The risk/needs assessment conducted by Community Corrections identified the applicant as requiring a medium level of supervision. Conditions that have been recommended if he is granted parole include ongoing counselling with a psychologist, no consumption of alcohol, non-association with his co-offender and a curfew that would allow him to work. His adherence to the condition of his s.42 leave and excellent behaviour within the prison environment which has been maintained despite the relaxation of controls all suggest the applicant has the capacity to and will comply with any conditions of parole which will be directed at addressing any residual risk that the applicant may reoffend.

These factors suggest that the refusal of parole is not warranted for the protection of the public.


The Board has carefully weighed the matters required to be taken into account when determining whether to grant parole. The Board appreciates the understandable concerns of the victims which were powerfully conveyed in their Victim Impact Statements.
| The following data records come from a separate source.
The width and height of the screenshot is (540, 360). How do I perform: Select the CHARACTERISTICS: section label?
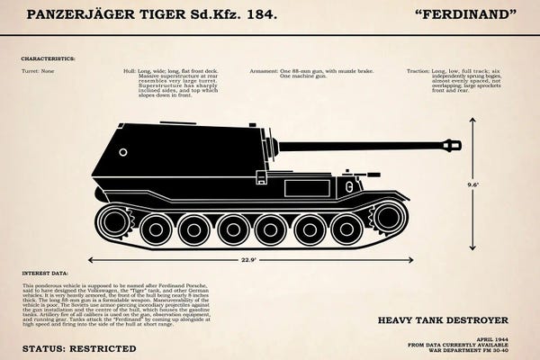pos(49,58)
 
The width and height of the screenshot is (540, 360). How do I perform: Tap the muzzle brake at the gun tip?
pos(452,145)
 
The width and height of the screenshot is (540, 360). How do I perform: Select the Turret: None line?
pos(38,69)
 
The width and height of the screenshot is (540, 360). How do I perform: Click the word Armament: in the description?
pos(264,69)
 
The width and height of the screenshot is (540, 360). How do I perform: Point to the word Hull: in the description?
pos(130,69)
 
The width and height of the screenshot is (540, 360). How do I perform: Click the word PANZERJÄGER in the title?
pos(77,15)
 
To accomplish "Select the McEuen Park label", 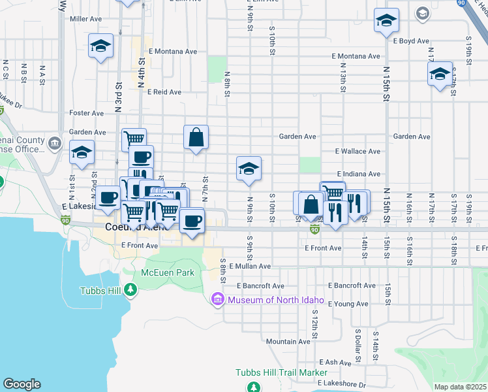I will [168, 272].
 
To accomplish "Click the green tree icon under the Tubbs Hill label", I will [131, 289].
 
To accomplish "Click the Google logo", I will [22, 384].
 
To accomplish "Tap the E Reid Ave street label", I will [164, 92].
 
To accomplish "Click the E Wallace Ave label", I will [358, 151].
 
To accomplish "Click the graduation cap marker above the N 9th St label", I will [249, 169].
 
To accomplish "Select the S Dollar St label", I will [358, 344].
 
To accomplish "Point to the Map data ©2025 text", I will [460, 387].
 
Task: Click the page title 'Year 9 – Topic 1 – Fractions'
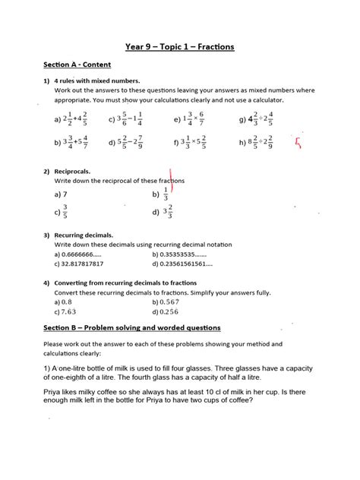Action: [x=180, y=47]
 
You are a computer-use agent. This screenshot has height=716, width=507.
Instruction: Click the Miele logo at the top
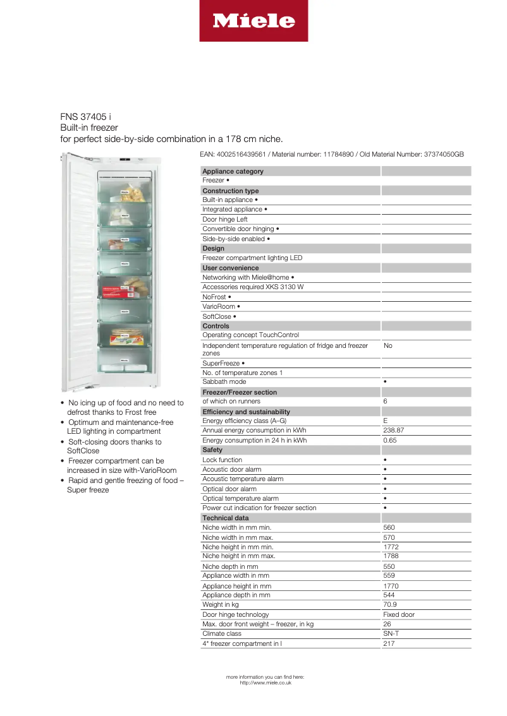tap(254, 21)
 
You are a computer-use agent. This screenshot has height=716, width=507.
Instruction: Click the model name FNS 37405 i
tap(85, 117)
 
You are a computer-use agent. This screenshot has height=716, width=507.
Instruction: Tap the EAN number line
tap(332, 154)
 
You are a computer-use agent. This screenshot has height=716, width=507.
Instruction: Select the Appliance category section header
tap(233, 171)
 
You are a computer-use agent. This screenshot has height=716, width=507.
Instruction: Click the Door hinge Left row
tap(224, 219)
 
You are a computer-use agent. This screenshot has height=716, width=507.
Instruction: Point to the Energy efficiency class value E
tap(386, 421)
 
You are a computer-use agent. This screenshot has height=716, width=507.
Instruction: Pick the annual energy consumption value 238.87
tap(393, 431)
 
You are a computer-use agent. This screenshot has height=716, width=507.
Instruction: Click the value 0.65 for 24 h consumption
tap(389, 440)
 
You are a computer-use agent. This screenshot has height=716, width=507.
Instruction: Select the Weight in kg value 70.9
tap(389, 605)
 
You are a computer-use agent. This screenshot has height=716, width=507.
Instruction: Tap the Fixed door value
tap(398, 614)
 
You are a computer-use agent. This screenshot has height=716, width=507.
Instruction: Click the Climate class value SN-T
tap(391, 633)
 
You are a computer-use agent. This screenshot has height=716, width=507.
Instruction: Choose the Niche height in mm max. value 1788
tap(391, 556)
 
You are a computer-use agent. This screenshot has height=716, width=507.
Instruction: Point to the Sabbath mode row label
tap(224, 382)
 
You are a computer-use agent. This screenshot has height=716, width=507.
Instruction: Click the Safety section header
tap(212, 450)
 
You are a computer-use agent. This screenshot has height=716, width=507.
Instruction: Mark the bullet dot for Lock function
tap(385, 460)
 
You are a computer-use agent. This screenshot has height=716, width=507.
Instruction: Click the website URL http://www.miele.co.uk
tap(266, 683)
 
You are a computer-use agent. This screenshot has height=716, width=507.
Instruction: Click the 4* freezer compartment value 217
tap(389, 643)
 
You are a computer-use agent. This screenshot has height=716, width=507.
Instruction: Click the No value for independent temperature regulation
tap(388, 346)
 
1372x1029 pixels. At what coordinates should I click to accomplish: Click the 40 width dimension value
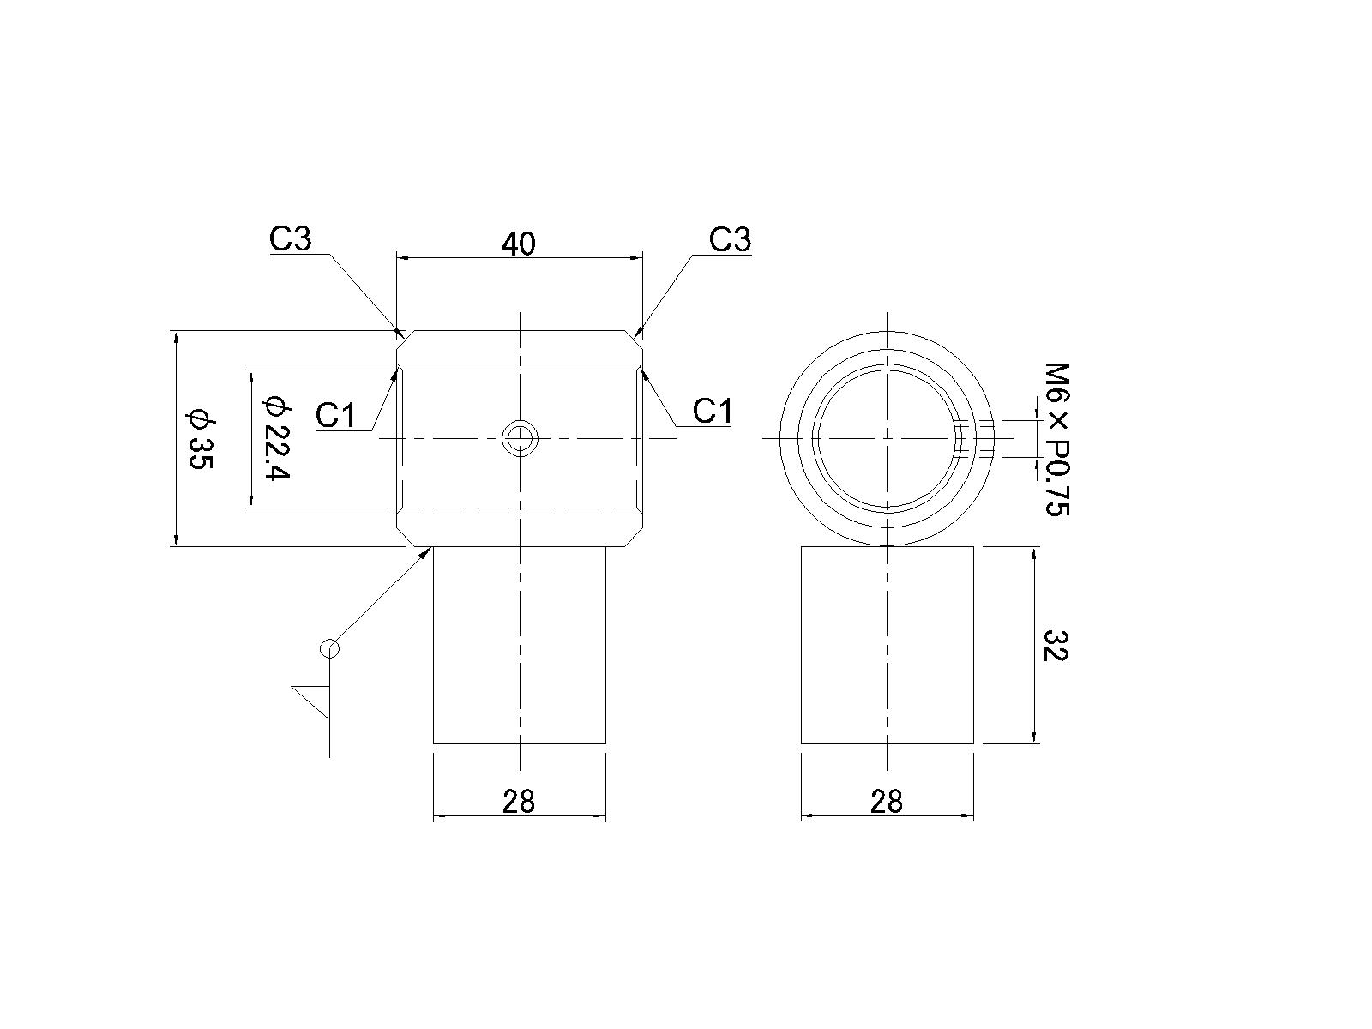pos(519,244)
Their views are important; there are, however, a number of other factors which must be considered when making this decision.

Taking all of those matters into consideration, the Board is of the view that the applicant meets the statutory criteria to be granted a parole and that his reintegration into the wider community will best be served by granting him a period of parole with appropriate conditions. Those conditions will include that the applicant not consume alcohol or illicit drugs, that he not enter licensed premises, that he undergo ongoing counselling with a psychologist, be subject to a curfew that does not interfere with his work and that he not associate with his co-offender. Further conditions directed at protecting the victims from coming into contact with the applicant will also be imposed.